Public Kafkamailconsumer (String topic) {
Consumer =
Kafka.consumer.Consumer.createJavaConsumerConnector (Createconsumerconfig ());
this.topic = topic;
}

/**
* Creates the consumer config.
*
* @return The consumer config
*/
private static Consumerconfig Createconsumerconfig () {
Properties Props = new properties ();
Props.put ("Zookeeper.connect", kafkamailproperties.zkconnect);
Props.put ("Group.id", kafkamailproperties.groupid);
Props.put ("zookeeper.session.timeout.ms", "400");
Props.put ("zookeeper.sync.time.ms", "200");
Props.put ("auto.commit.interval.ms", "1000");
return new Consumerconfig (props);
}

public void Run () {
map<string, integer> topiccountmap = new hashmap<string, integer> ();
Topiccountmap.put (topic, New Integer (1));
Map<string, list<kafkastream<byte[], byte[]>>> consumermap = Consumer.createmessagestreams ( TOPICCOUNTMAP);
Kafkastream<byte[], byte[]> stream = Consumermap.get (topic). get (0);
Consumeriterator<byte[], byte[]> it = Stream.iterator ();
while (It.hasnext ())
System.out.println (New String (It.next (). Message ()));
}
The code above demonstrates the basic consumer API. As we mentioned earlier, consumers need to set up a message flow for consumption. In the Run method, we set up and print the received message in the console. In my project, we input it into the parsing system to extract the OTC pricing.

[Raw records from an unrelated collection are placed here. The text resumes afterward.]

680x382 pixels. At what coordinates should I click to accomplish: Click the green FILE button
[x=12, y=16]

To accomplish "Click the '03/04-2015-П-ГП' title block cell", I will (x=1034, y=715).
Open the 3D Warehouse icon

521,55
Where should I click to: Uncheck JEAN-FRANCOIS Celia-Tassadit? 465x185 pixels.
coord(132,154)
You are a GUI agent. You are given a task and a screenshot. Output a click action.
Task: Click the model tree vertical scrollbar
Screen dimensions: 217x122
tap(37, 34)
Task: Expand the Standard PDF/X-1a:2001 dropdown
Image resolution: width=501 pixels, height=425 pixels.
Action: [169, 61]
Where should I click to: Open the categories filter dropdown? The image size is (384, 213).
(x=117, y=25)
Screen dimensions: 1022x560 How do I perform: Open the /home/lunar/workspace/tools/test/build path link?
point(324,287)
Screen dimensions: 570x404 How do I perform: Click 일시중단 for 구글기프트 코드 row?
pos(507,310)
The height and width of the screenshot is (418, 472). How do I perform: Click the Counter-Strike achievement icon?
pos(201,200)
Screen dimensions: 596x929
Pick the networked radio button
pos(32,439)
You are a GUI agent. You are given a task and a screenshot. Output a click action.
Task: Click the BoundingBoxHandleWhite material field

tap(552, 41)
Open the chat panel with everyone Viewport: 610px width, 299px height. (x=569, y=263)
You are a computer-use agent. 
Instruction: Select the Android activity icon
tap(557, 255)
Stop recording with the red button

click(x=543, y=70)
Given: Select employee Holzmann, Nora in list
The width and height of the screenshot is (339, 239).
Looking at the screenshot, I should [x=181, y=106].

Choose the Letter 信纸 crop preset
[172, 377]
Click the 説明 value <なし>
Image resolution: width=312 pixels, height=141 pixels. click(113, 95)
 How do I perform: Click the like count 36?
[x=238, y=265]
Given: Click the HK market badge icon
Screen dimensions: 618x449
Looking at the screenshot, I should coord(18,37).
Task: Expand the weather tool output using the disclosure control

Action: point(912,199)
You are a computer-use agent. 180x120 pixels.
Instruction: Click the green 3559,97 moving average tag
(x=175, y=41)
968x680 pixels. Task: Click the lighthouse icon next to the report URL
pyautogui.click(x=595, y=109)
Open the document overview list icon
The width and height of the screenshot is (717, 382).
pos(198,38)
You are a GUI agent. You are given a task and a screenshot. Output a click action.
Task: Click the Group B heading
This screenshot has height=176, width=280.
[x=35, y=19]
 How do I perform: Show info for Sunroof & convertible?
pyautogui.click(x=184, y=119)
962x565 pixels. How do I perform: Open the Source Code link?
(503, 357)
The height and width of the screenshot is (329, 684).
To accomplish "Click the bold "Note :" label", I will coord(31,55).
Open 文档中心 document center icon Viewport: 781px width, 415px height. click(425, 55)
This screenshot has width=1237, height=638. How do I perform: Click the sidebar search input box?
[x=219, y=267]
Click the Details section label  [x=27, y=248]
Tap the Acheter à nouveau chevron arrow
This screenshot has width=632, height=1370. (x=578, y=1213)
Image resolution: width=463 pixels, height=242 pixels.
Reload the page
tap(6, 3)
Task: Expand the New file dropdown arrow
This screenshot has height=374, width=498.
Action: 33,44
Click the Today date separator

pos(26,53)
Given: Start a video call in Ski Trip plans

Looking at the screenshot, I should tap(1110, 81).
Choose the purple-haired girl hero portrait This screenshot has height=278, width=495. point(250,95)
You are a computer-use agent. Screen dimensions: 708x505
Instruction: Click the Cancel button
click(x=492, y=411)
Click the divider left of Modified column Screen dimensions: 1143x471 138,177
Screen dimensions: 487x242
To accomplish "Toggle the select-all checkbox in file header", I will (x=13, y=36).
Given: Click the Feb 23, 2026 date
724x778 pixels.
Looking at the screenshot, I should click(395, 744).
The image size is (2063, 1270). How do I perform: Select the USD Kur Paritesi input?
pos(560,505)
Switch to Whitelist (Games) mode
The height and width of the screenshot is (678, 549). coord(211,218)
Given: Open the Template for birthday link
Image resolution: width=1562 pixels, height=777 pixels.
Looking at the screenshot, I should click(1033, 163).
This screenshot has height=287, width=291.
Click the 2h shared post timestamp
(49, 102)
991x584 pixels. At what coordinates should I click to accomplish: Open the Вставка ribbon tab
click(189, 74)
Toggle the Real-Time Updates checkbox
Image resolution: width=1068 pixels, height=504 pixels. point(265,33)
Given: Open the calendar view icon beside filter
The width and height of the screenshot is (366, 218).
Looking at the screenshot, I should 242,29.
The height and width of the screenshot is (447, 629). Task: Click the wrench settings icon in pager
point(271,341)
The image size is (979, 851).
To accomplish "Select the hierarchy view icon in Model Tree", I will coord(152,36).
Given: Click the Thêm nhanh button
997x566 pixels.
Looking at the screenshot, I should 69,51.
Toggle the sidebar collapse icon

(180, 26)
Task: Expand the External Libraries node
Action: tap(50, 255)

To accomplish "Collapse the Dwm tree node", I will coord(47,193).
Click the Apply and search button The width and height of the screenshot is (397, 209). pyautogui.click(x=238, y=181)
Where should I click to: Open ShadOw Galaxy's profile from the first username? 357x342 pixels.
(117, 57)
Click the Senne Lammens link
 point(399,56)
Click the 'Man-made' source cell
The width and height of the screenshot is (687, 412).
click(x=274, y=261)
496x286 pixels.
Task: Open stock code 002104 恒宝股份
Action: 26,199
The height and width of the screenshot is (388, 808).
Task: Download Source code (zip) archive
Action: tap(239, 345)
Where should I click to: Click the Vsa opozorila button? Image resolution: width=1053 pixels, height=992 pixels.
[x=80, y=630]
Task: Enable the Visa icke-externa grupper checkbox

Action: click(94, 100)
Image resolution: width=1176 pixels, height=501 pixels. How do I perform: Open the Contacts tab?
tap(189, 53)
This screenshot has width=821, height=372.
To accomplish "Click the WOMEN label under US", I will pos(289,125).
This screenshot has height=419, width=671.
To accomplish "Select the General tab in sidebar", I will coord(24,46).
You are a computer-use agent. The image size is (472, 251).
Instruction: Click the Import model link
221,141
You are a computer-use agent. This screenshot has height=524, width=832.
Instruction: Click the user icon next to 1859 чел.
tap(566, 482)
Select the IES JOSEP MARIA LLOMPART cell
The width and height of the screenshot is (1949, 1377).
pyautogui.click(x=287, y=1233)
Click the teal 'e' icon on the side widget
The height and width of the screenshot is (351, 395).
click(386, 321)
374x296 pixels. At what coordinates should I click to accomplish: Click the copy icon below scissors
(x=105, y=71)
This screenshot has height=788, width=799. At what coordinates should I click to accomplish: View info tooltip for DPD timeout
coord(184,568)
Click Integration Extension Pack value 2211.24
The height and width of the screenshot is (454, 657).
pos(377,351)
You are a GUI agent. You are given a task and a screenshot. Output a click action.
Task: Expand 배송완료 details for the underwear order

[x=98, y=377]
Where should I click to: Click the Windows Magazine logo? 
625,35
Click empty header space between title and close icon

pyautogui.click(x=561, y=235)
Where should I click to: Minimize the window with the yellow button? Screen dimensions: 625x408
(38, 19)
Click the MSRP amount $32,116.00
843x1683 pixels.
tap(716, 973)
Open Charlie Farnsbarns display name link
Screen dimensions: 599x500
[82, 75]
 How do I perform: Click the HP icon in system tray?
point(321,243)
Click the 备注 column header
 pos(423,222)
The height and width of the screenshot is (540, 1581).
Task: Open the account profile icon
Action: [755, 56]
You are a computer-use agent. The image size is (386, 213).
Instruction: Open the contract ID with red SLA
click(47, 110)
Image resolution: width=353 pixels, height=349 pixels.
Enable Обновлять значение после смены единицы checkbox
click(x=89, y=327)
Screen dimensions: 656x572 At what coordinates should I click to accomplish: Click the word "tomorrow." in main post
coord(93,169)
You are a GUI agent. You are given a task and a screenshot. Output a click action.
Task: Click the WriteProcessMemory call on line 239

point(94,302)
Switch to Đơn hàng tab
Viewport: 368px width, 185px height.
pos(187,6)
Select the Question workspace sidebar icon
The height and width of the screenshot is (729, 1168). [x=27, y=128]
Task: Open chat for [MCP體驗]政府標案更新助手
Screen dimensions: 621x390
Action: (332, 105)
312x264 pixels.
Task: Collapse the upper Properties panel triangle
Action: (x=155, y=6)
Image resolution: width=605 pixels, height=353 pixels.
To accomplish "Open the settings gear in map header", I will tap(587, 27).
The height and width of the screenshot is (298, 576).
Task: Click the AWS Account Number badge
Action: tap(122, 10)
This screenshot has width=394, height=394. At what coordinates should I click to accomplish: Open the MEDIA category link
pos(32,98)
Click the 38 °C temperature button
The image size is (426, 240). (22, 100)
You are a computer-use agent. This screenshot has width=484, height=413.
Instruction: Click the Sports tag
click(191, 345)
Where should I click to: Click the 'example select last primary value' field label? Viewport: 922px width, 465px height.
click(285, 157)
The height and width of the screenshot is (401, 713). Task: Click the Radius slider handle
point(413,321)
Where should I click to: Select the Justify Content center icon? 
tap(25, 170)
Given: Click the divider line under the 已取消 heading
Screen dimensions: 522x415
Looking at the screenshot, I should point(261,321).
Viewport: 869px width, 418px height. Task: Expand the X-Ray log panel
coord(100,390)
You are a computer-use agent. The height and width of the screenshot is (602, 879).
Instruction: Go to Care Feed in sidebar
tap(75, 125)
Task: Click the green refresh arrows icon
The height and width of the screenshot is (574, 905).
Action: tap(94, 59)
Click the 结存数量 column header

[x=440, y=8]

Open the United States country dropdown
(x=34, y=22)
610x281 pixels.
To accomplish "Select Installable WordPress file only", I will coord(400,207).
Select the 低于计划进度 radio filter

In the current quality assurance system, we use Kafka as the messaging server for the concept verification (Proof of CONCEPT,POC) project, which has a better overall performance than the JMS messaging service. One of the features we are very excited about is the re-consumption of messages (Re-consumption), which allows our parsing system to re-parse certain messages according to business requirements. Based on the good results of Kafka, we are planning to use it instead of using the Nagios system to do log aggregation and analysis .

Summarize
Kafka is a new type of system for processing large amounts of data . the Kafka-based consumption model allows consumers to process messages at their own pace . If an exception occurs while processing the message, the consumer can always choose to consume the message .

Apache Kafka: Next Generation distributed messaging system

Related Article

Contact Us

The content source of this page is from Internet, which doesn't represent Alibaba Cloud's opinion; products and services mentioned on that page don't have any relationship with Alibaba Cloud. If the content of the page makes you feel confusing, please write us an email, we will handle the problem within 5 days after receiving your email.

If you find any instances of plagiarism from the community, please send an email to: info-contact@alibabacloud.com and provide relevant evidence. A staff member will contact you within 5 working days.

A Free Trial That Lets You Build Big!

Start building with 50+ products and up to 12 months usage for Elastic Compute Service

  • Sales Support

    1 on 1 presale consultation

  • After-Sales Support

    24/7 Technical Support 6 Free Tickets per Quarter Faster Response

  • Alibaba Cloud offers highly flexible support services tailored to meet your exact needs.